March 18, 2021
YEREVAN, Armenia (AP) — Armenia’s prime minister on Thursday set an early parliamentary election for June as he sought to defuse the country’s political crisis. The opposition, which has demanded Prime Minister Nikol Pashinyan’s resignation, demanded that he step down before the vote.
Armenia has been gripped by political tensions after suffering a humiliating defeat last year in an armed conflict with Azerbaijan over Nagorno-Karabakh, a territory within Azerbaijan that Armenia-backed separatists controlled for more than 25 years.
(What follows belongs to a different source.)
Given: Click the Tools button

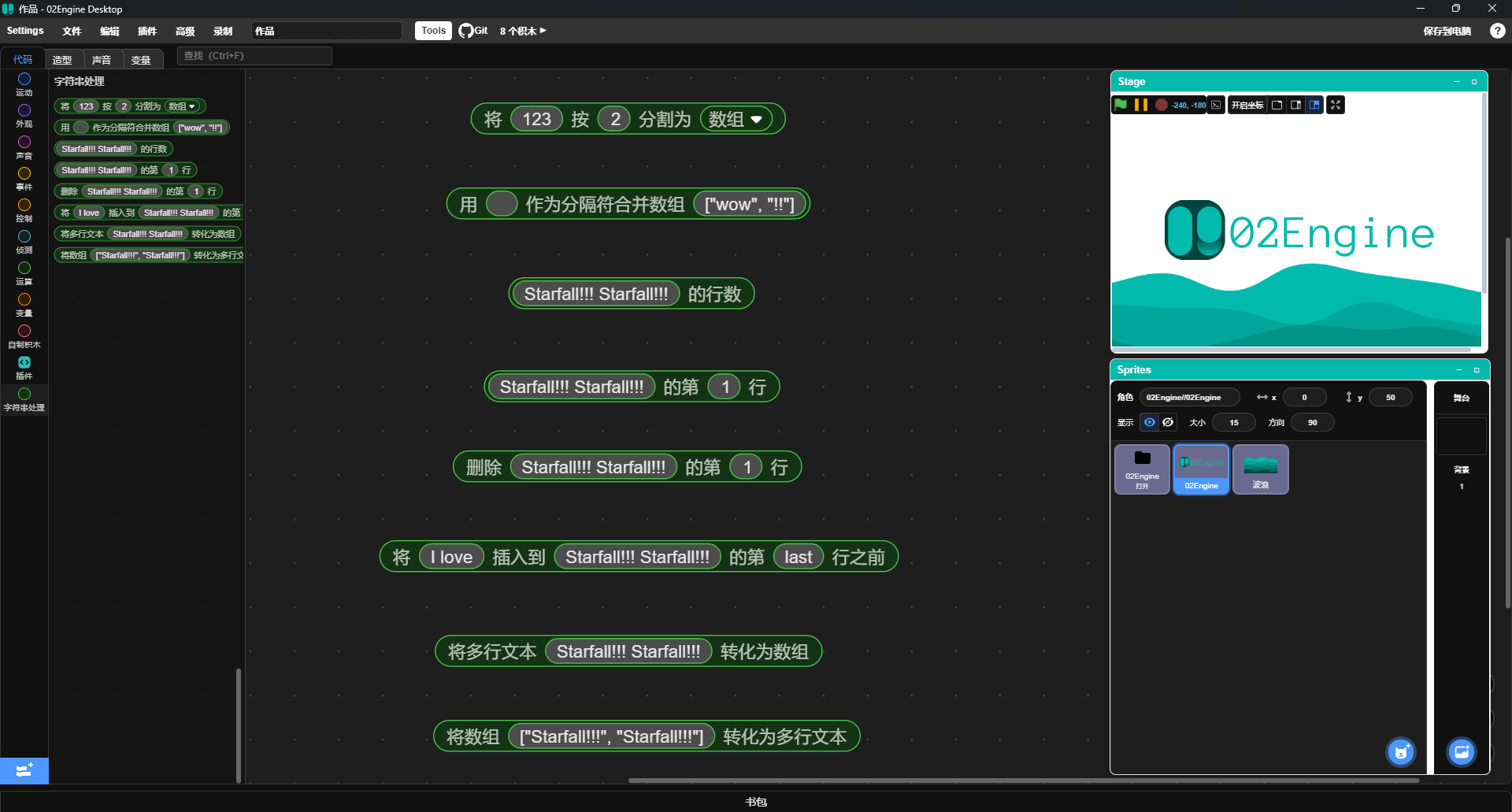Looking at the screenshot, I should coord(433,31).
The opposition has pushed for Pashinyan’s resignation, and its supporters have been blocking government buildings and barricaded streets to press the demand. Pashinyan has refused to step down, defending a November peace deal that ended the six weeks of fighting over Nagorno-Karabakh as the only way to prevent Azerbaijan from overrunning the entire region.
More than 6,000 people were killed in the fighting over Nagorno-Karabakh, which lies within Azerbaijan but was under the control of ethnic Armenian forces backed by Armenia since a separatist war there ended in 1994.
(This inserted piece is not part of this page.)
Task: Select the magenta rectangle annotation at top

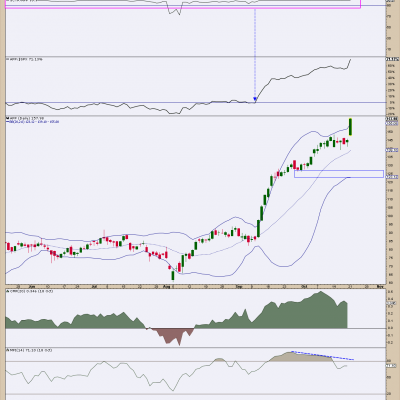Action: (183, 4)
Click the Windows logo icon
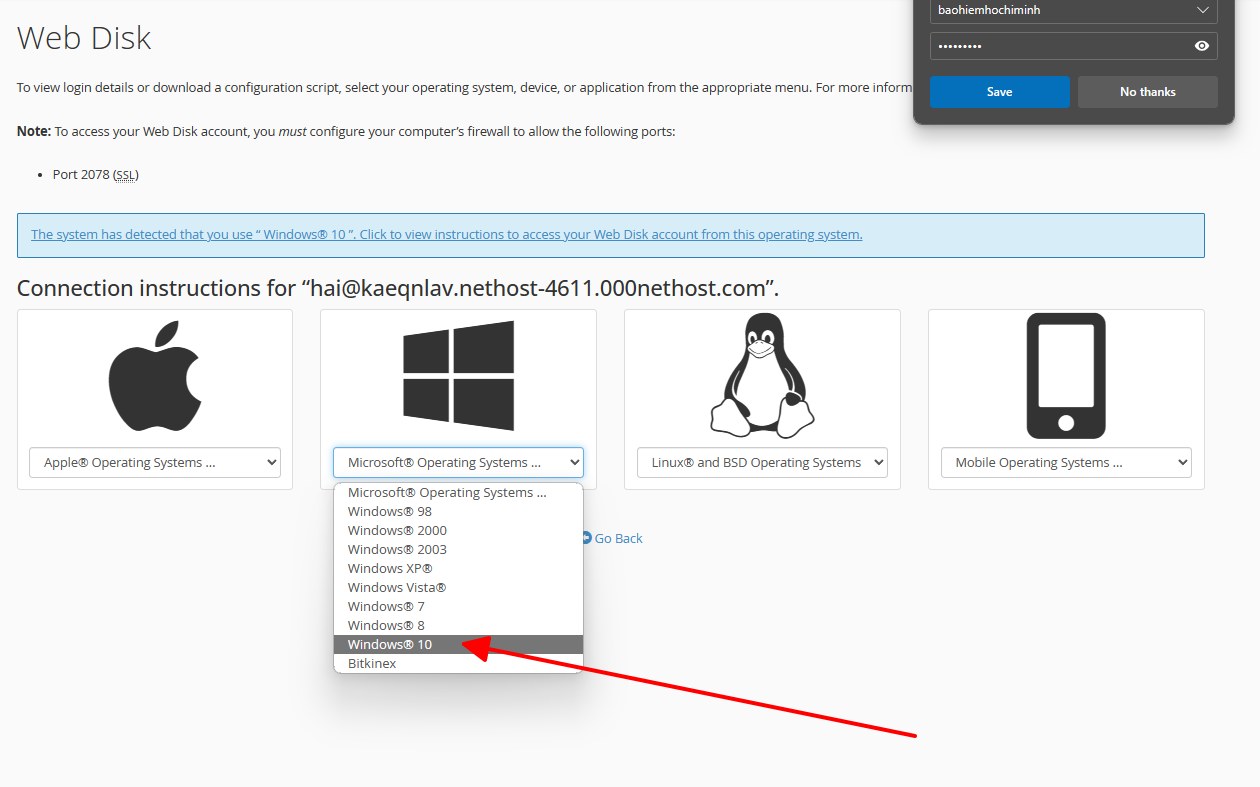The width and height of the screenshot is (1260, 787). pos(458,376)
The Russia-brokered peace deal let Azerbaijan reclaim control over large parts of Nagorno-Karabakh and surrounding areas. Pashinyan has staunchly rejected the opposition’s demand to step down before the vote. The 45-year-old former journalist has retained significant public backing despite the defeat in Nagorno-Karabakh, with thousands rallying in his support to counter the opposition-led pressure for his resignation.
On Thursday, Pashinyan rejected a court ruling that challenged his decision to dismiss the country’s top military officer, a legal controversy that deepened the nation’s political crisis. The administrative court in the capital, Yerevan, ruled Wednesday that the chief of the military’s General Staff, Col. Gen. Onik Gasparyan, should stay on the job pending his appeal of the dismissal order.
A statement issued by Pashinyan’s office dismissed the court’s ruling as unlawful. Gasparyan, meanwhile, showed up at his workplace Thursday, according to his lawyer.